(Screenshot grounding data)
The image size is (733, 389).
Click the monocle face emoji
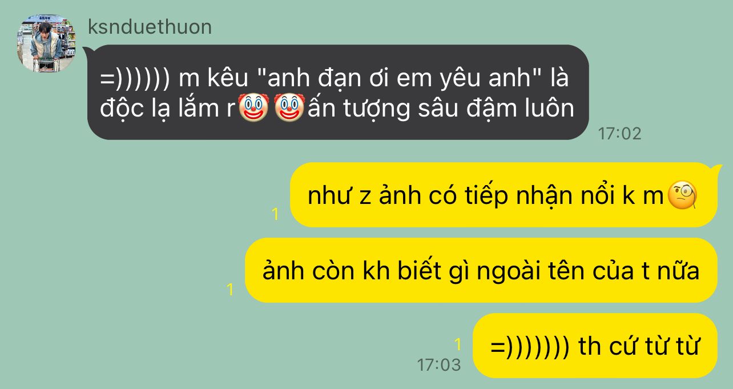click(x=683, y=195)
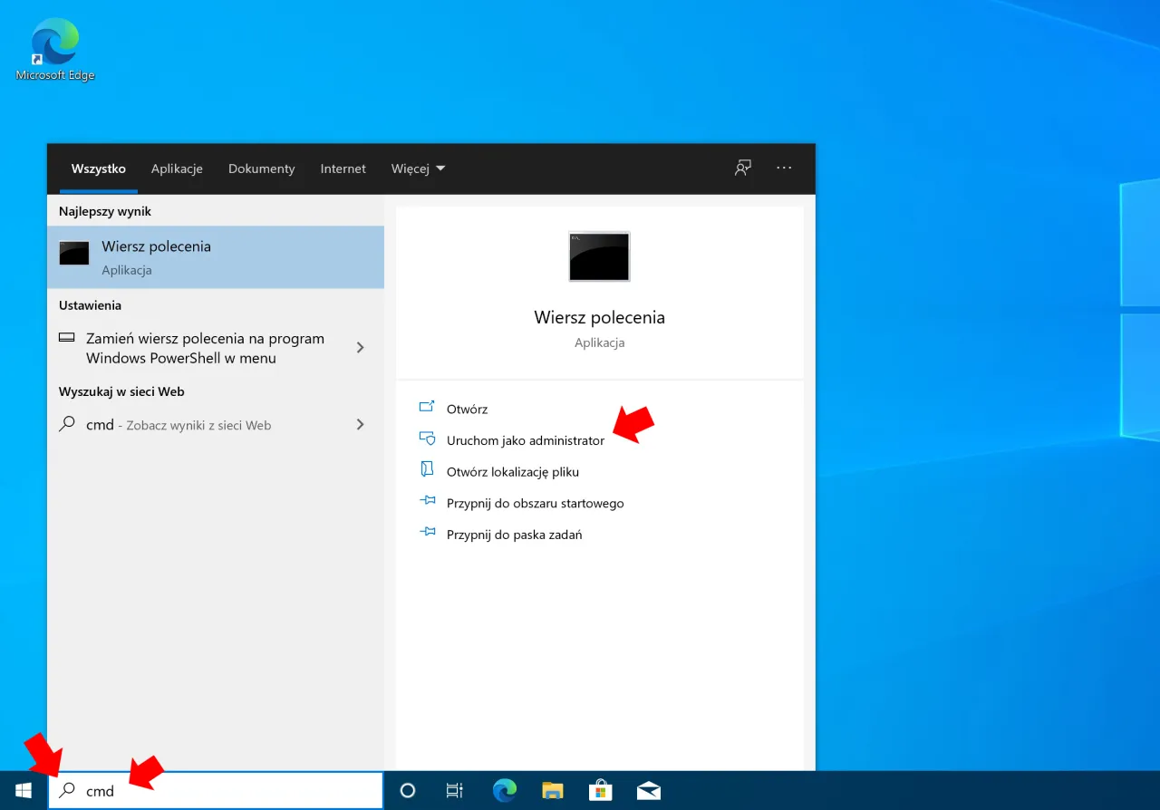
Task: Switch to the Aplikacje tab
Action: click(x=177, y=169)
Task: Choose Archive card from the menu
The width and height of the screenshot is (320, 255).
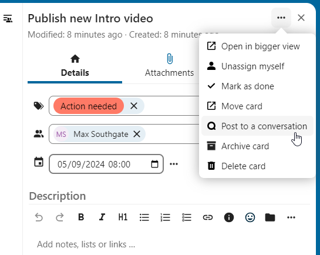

→ **WORK TO COMPLETE**
An unchanged copy of the data, images excluded, is all that should be given.

→ **TASK SOLUTION**
The image size is (733, 389).
Click the monocle face emoji
click(x=683, y=195)
Task: Switch to the Aplikacje tab
Action: click(x=177, y=169)
Task: Choose Archive card from the menu
The width and height of the screenshot is (320, 255).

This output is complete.